Self-learning how to swim at low Reynolds number
Alan Cheng Hou Tsang, Pun Wai Tong, Shreyes Nallan, On Shun Pak

TL;DR
This paper introduces a novel approach where synthetic microswimmers use reinforcement learning to autonomously develop and adapt their propulsion strategies in different low Reynolds number environments, enhancing their biomedical applicability.
Contribution
It demonstrates a self-learning microswimmer that can discover, optimize, and adapt its locomotion strategies without prior knowledge, using reinforcement learning integrated with a minimal sphere assembly model.
Findings
Successfully recovered known propulsion strategies without prior knowledge
Identified more effective gaits with increased sphere number
Adapted locomotion strategies to different media environments
Abstract
Synthetic microswimmers show great promise in biomedical applications such as drug delivery and microsurgery.

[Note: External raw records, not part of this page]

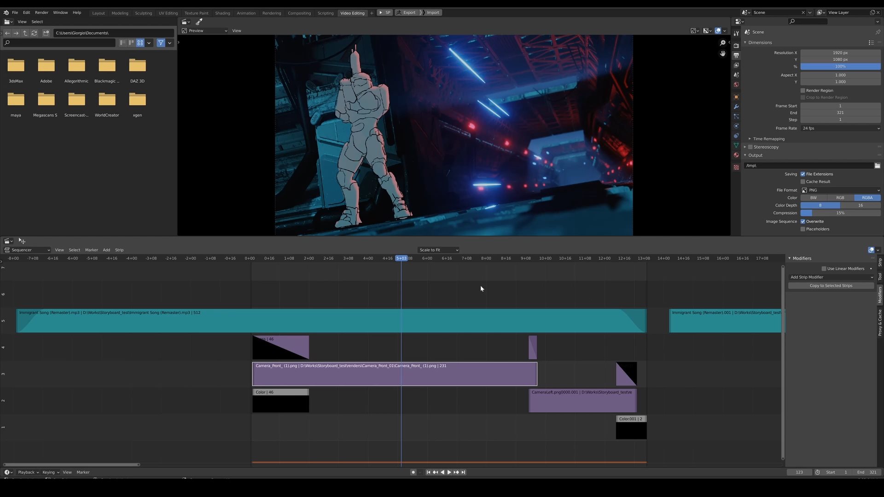Viewport: 884px width, 497px height.
Task: Expand the Time Remapping section
Action: (768, 139)
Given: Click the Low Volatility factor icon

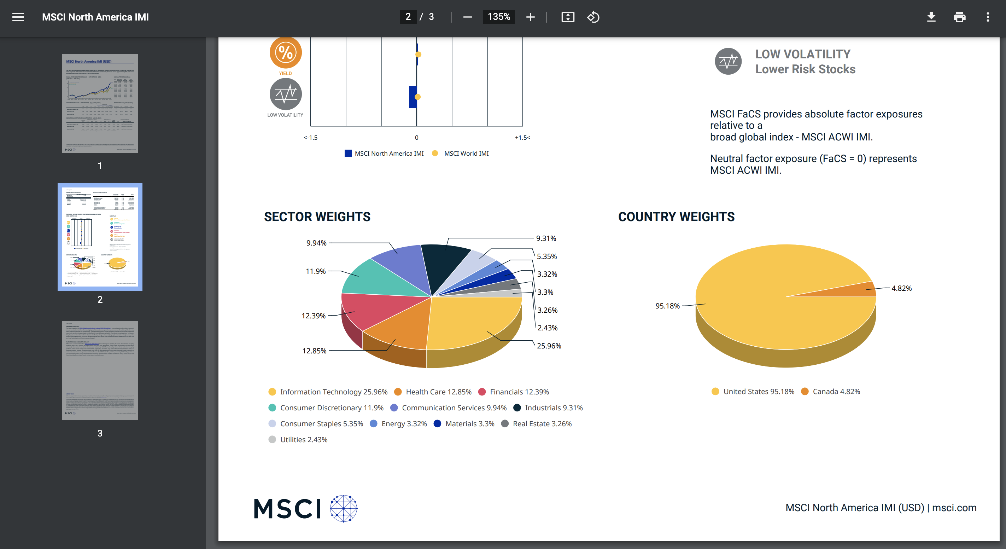Looking at the screenshot, I should [x=285, y=94].
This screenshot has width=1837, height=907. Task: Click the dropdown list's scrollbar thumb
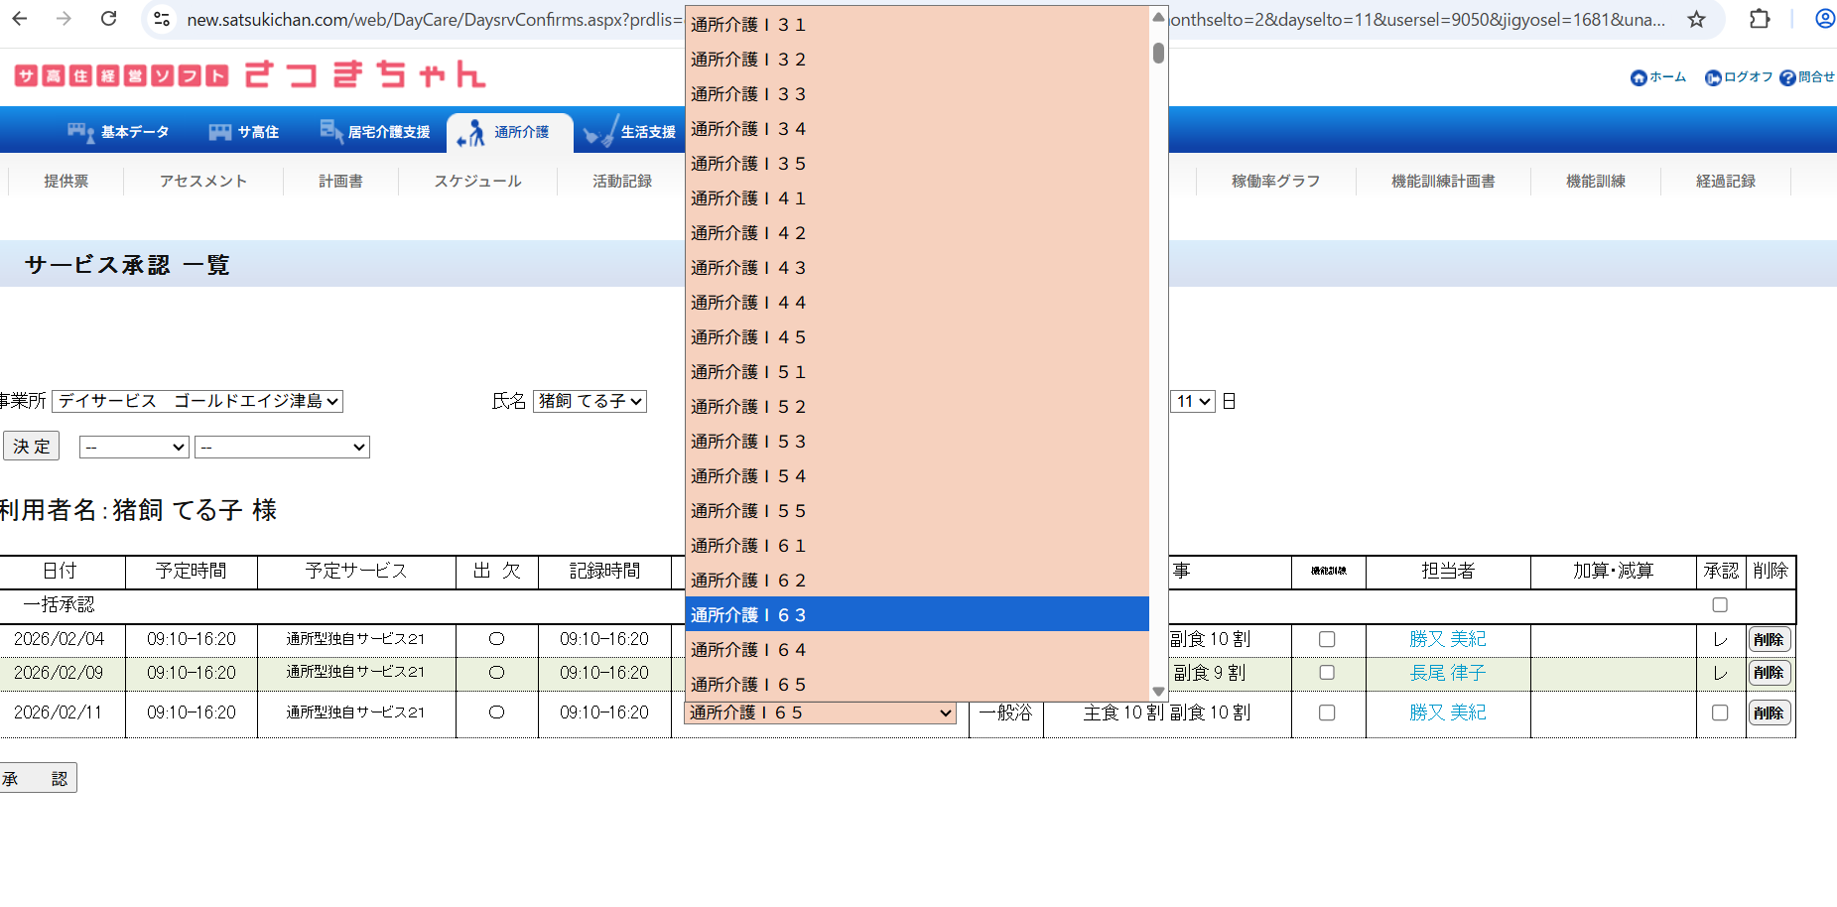click(1158, 53)
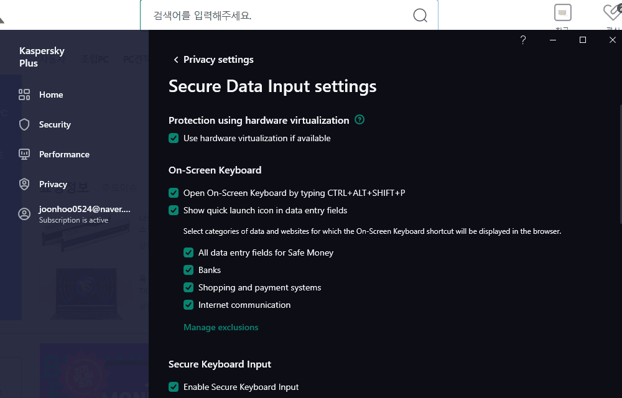Disable Use hardware virtualization if available
The height and width of the screenshot is (398, 622).
pos(174,138)
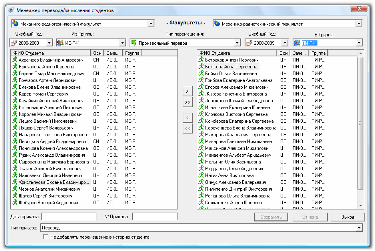Click green flag icon in Произвольный перевод field
The height and width of the screenshot is (251, 375).
coord(134,43)
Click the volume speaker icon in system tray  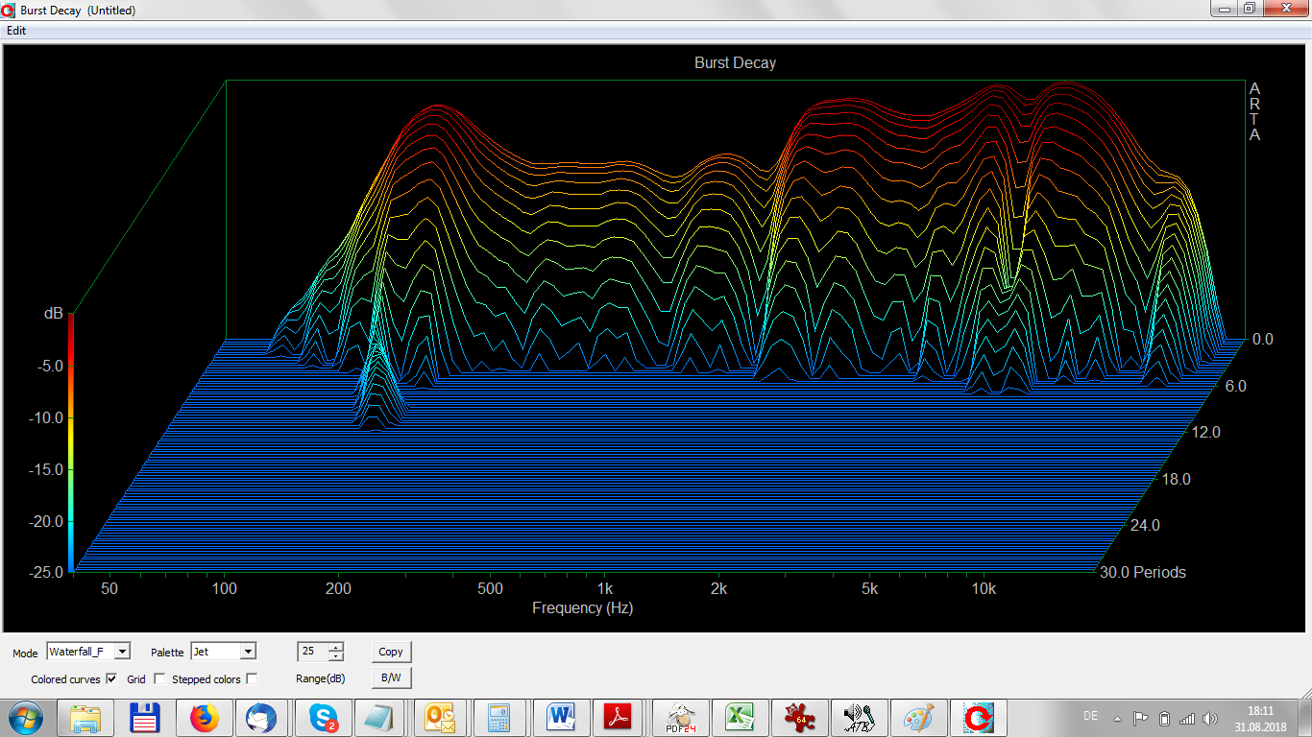pos(1209,718)
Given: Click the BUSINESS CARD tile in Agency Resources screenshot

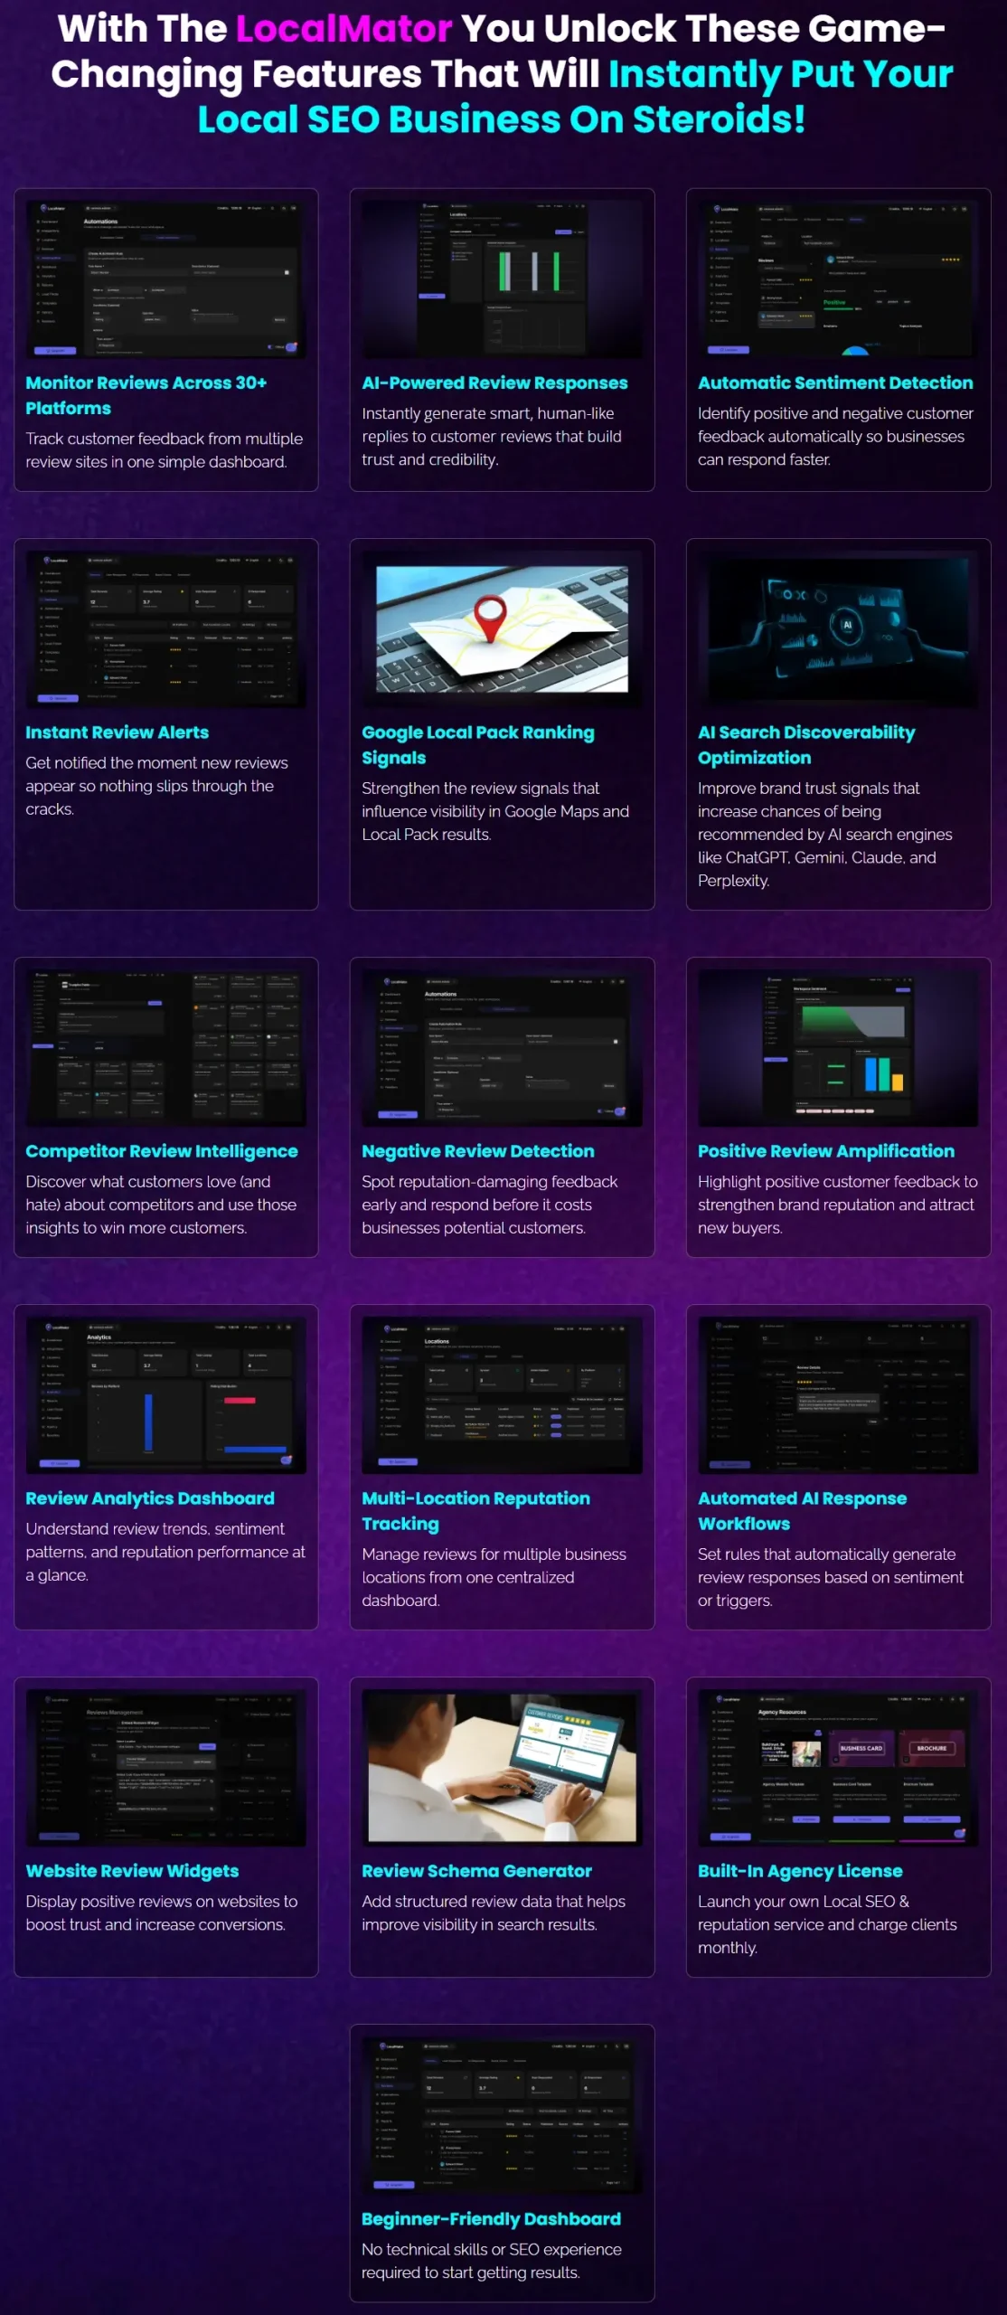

Their locomotion, however, is subject to stringent constraints due to the dominance of viscous over inertial forces at low Reynolds number (Re) in the microscopic world. Furthermore, locomotory gaits designed for one medium may become ineffective in a different medium. Successful biomedical applications of synthetic microswimmers rely on their ability to traverse biological environments with vastly different properties. Here we leverage the prowess of machine learning to present an alternative approach to designing low Re swimmers. Instead of specifying any locomotory gaits \textit{a priori}, here a swimmer develops its own propulsion strategy based on its interactions with the surrounding medium via reinforcement learning. This self-learning capability enables the swimmer to…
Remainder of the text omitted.